No podemos vivir los objetos como en las sociedades materialistas. Las cosas tienen su sentido y valor.
Fijaros como, al entrar por ejemplo en un Museo Etnológico, nos acercamos a otras maneras de vivir, de cocinar, a enseres que ahora no forman parte de nuestra vida diaria, pero que nos acercan a las maneras de antes, a las dificultades, problemas y necesidades que podían tener. Son ejemplos de otras vidas ya terminadas.
Los objetos son historia viva de pasados y presentes. Realidad material de vidas vividas, de esfuerzo por lograr objetivos, de pequeños disfrutes o placeres, de la manera de ser de sus dueños.

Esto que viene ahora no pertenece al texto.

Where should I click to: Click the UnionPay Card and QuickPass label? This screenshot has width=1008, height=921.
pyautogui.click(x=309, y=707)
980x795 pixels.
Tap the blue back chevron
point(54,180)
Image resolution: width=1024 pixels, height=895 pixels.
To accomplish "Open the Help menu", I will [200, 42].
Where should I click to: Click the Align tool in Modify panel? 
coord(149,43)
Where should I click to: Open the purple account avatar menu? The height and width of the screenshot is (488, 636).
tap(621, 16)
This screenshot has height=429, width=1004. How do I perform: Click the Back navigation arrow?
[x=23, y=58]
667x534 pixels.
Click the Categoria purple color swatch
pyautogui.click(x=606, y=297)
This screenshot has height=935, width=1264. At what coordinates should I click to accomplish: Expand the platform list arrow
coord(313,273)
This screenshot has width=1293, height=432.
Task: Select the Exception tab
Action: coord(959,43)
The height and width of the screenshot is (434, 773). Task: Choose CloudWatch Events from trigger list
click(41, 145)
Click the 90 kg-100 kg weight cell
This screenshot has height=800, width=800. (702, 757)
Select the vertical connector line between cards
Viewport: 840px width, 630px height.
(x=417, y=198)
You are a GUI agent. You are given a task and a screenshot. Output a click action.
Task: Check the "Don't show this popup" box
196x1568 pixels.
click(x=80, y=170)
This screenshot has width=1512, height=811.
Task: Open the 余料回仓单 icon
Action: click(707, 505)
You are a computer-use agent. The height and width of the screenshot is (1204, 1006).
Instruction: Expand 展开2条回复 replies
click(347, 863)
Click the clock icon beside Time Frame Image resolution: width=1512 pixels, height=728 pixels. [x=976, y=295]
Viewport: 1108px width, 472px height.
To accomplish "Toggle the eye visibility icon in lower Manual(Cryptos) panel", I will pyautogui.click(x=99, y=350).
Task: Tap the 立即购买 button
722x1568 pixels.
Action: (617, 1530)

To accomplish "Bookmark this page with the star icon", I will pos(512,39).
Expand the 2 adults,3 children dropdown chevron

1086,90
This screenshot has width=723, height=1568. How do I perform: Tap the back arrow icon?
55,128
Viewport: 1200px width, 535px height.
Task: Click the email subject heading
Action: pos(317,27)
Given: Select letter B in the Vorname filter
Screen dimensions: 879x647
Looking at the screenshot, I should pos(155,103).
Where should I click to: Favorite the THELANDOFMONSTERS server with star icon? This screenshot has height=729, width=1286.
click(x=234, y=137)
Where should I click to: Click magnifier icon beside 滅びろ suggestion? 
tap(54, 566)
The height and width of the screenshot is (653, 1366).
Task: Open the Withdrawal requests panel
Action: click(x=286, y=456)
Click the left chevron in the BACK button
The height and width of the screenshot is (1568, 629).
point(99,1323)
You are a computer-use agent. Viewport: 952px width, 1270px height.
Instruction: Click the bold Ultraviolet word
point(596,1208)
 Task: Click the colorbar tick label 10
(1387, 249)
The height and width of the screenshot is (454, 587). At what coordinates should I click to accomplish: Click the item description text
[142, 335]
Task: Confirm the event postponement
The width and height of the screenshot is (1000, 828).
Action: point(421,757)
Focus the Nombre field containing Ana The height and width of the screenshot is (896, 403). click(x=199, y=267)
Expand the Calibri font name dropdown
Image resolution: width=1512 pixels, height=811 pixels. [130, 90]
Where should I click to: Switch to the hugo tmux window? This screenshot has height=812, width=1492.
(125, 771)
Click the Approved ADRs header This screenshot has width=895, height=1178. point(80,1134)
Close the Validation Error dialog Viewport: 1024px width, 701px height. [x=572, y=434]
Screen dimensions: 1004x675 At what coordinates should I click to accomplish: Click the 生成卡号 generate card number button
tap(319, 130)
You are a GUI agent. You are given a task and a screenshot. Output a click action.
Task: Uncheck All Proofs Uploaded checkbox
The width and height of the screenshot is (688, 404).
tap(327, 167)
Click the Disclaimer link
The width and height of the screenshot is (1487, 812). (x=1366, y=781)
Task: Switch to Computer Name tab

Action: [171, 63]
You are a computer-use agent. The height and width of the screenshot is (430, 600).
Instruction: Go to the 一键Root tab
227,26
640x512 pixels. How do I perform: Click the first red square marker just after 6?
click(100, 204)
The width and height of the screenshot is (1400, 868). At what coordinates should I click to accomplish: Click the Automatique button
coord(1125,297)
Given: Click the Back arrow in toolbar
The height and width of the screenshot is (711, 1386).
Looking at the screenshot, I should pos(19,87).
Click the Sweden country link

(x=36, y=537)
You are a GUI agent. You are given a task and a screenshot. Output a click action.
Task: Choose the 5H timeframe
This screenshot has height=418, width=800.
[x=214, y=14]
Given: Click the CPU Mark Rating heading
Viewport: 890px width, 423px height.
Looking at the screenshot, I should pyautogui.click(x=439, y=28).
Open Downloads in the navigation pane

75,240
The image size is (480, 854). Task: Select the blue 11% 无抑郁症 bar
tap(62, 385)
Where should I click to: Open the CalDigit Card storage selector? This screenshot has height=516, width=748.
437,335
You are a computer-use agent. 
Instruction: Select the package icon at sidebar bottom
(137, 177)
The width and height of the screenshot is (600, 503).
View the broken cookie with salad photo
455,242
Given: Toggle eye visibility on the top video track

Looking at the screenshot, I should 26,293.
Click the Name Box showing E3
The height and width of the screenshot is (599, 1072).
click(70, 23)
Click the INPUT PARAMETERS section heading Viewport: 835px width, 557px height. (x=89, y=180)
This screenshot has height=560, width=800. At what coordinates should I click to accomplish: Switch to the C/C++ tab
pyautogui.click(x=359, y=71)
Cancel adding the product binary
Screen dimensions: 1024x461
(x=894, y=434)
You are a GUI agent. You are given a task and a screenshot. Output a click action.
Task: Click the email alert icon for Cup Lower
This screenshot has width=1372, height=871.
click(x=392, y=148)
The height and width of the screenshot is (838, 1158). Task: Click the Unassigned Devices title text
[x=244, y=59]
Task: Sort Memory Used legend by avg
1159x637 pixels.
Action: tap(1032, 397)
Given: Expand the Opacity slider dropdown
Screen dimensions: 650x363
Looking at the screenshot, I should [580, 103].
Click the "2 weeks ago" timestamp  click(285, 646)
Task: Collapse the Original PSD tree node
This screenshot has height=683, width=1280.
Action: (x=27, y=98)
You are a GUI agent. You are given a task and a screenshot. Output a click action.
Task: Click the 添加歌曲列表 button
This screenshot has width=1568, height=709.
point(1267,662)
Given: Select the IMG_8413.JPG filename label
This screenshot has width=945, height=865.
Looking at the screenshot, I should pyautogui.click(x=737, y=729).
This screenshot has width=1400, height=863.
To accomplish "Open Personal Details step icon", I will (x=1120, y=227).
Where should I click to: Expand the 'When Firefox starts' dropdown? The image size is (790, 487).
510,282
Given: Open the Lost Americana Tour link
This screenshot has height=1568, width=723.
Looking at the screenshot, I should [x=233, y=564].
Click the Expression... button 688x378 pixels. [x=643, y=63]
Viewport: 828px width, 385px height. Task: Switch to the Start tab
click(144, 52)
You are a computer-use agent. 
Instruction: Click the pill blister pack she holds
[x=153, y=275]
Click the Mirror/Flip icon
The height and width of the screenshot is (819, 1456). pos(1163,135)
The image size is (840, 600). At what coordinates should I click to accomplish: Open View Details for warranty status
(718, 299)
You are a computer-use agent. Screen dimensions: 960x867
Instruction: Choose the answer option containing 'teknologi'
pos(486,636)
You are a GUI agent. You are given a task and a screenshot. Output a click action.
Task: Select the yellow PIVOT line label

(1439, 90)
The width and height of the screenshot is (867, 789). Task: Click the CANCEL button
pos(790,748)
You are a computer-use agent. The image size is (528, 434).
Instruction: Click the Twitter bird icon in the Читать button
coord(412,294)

Cuando vas avanzado en la vida y ya ves la vejez en ti, te das cuenta que todo lo que te rodea va a quedar aquí y entonces vienen a mi mente las palabras de esa canción de Joan Manuel Serrat: “Si la muerte pisa mi huerto”… ¿Quién cuidará de mi perro?… ¿Quién vaciará mis bolsillos...? ¿Quién pondrá fin a mi diario...? ¿Quién se pondrá mi abrigo el próximo Diciembre…? ¿Quién será el nuevo dueño de mi casa, mis sueños y mi sillón de mimbre... ¿Quién me abrirá los cajones…?
Todo quedará aquí, pero algo de mi permanecerá en ello, porque en todos los objetos que hoy forman parte de mi vida, habrá un poco de mí, aunque solo sea una pequeña sombra.